_Challenge_
Arrange the lines as a JSON list of strings, one string per line, with blank lines omitted and pictures left out. Begin at the line that contains "You are a GUI" and stop after the line that contains "pyautogui.click(x=515, y=624)".

┌────────

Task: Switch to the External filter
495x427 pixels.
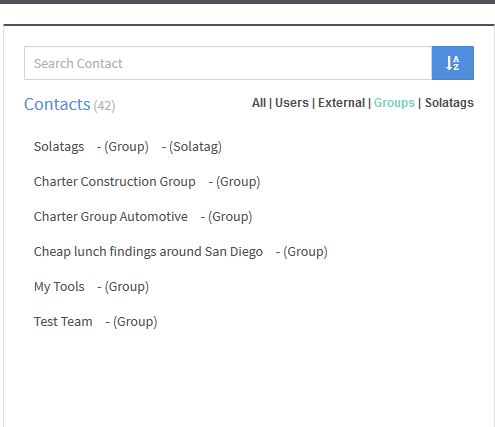Action: (341, 103)
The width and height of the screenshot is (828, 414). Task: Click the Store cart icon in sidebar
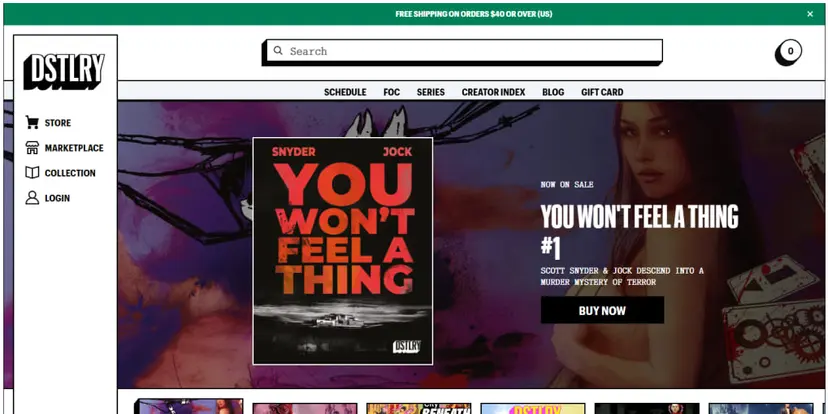(32, 123)
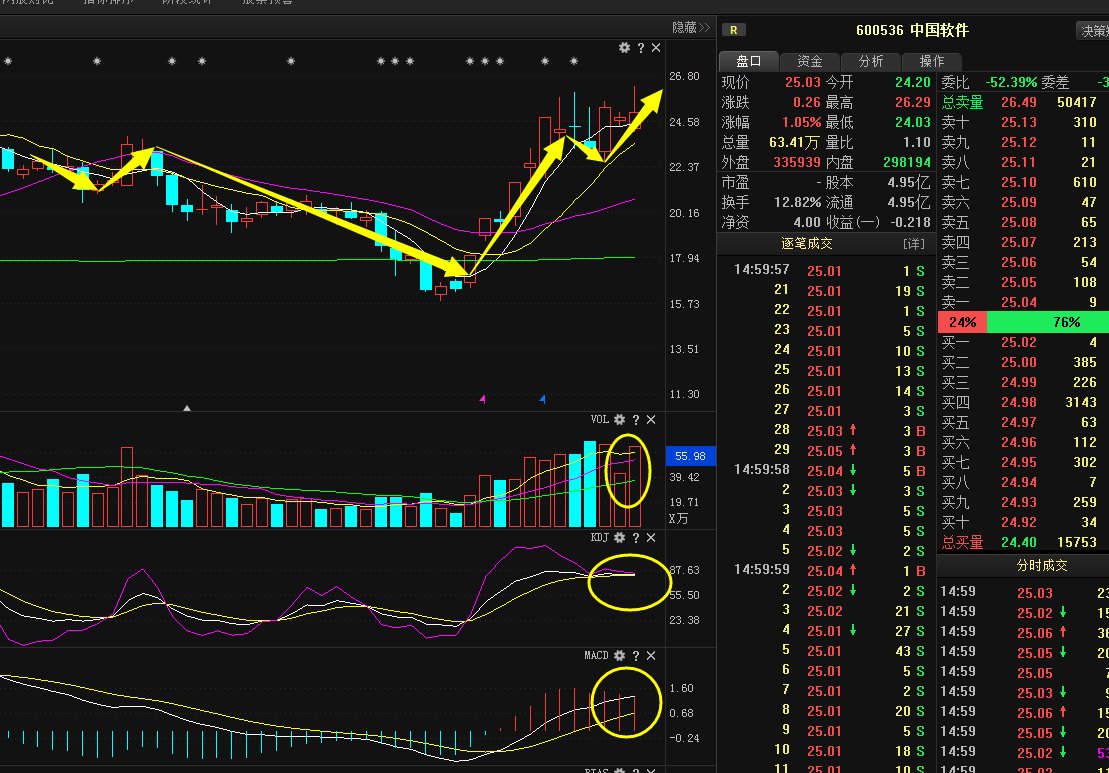Collapse side panel using 隐藏>>
The height and width of the screenshot is (773, 1109).
click(x=690, y=28)
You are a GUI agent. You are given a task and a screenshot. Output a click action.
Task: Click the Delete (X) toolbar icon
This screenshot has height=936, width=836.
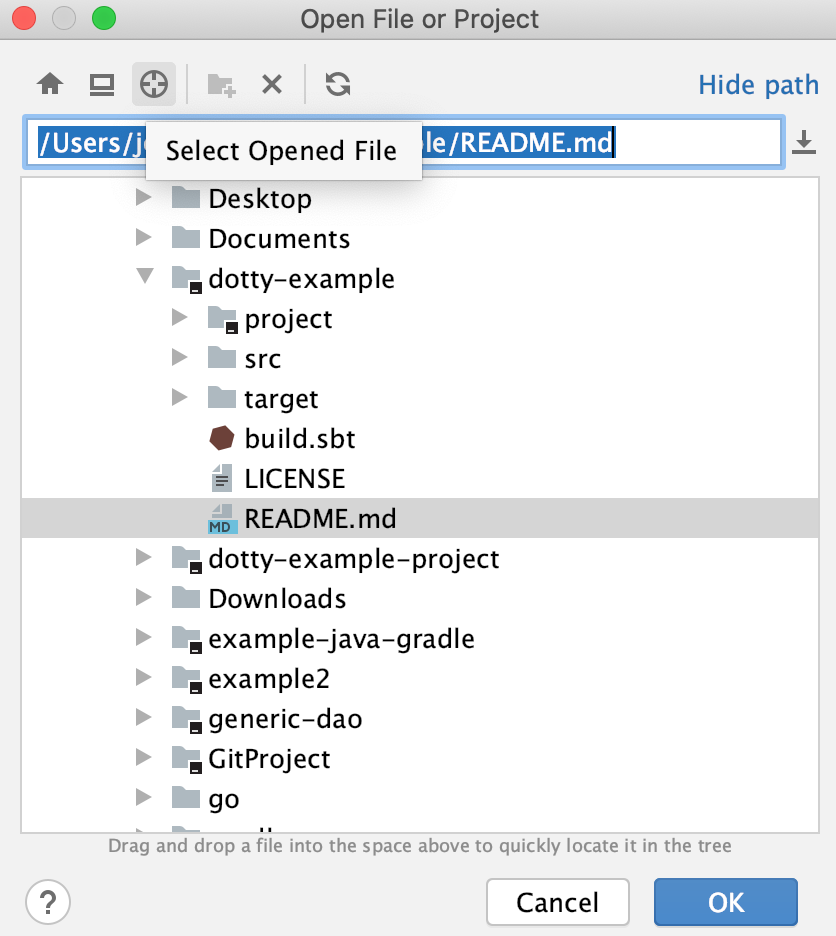point(271,84)
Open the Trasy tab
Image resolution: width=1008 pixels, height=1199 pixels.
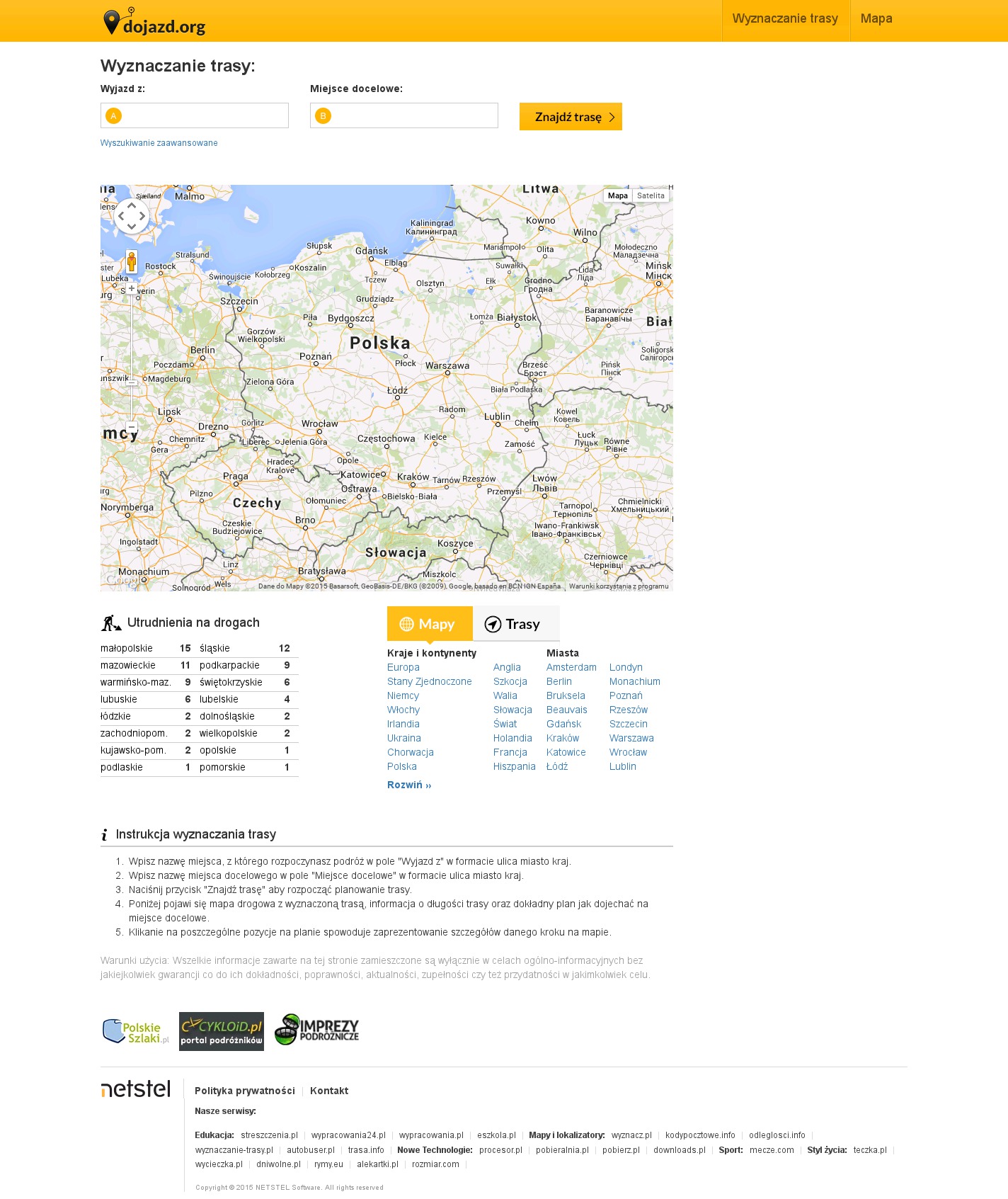pyautogui.click(x=515, y=624)
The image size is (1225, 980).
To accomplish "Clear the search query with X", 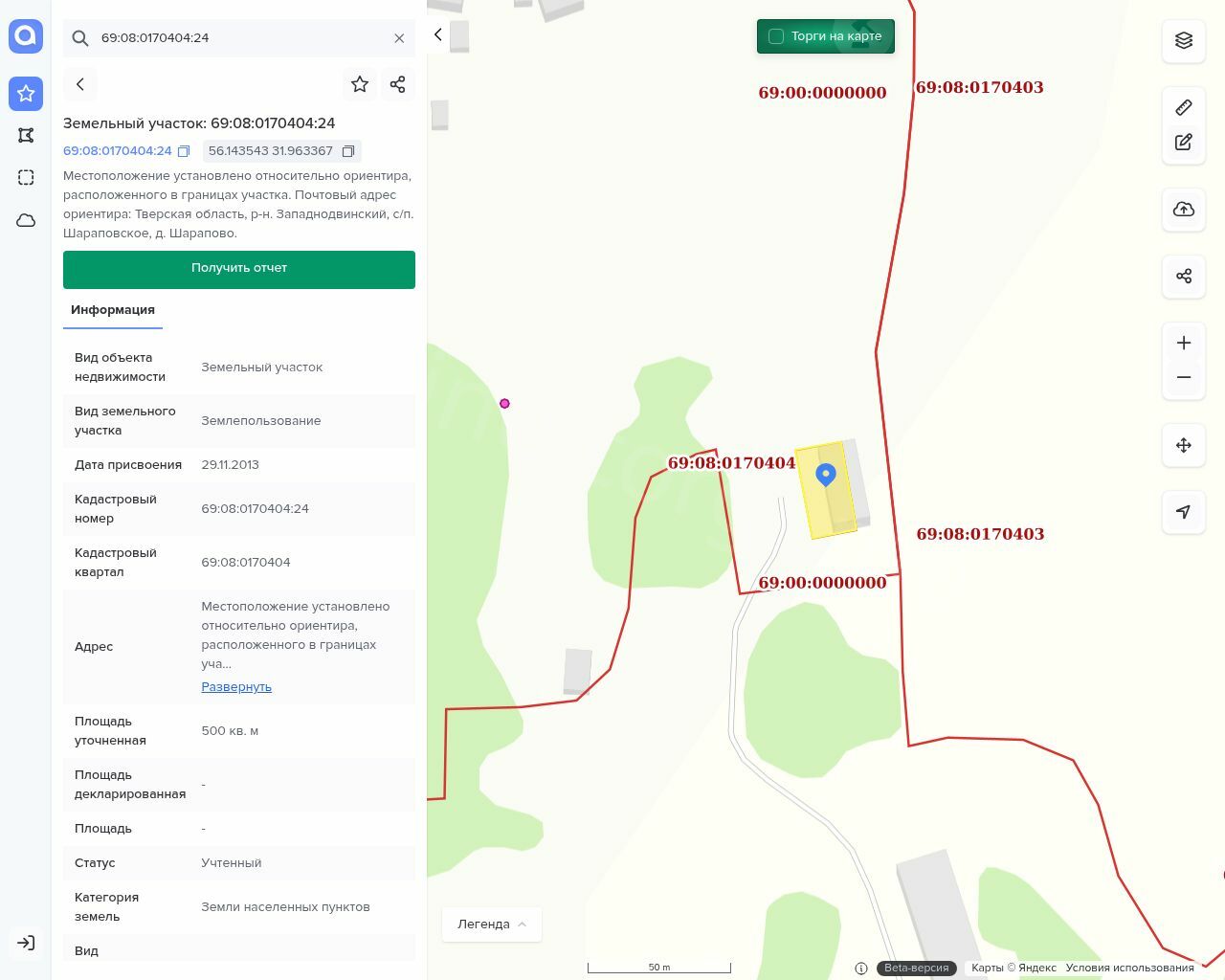I will click(x=399, y=38).
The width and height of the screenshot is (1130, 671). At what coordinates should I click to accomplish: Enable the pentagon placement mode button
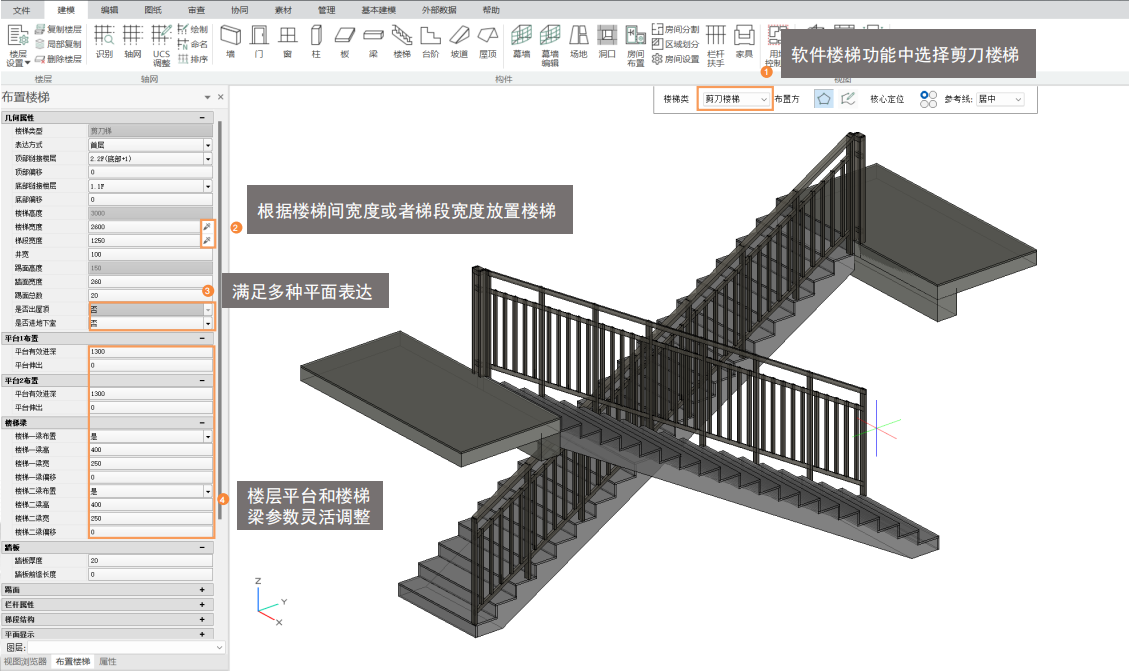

└────────

_Worked solution_
[
  "You are a GUI agent. You are given a task and a screenshot. Output a click action.",
  "Task: Click the Delete (X) toolbar icon",
  "This screenshot has height=936, width=836.",
  "point(271,84)",
  "Open the Trasy tab",
  "Image resolution: width=1008 pixels, height=1199 pixels.",
  "pyautogui.click(x=515, y=624)"
]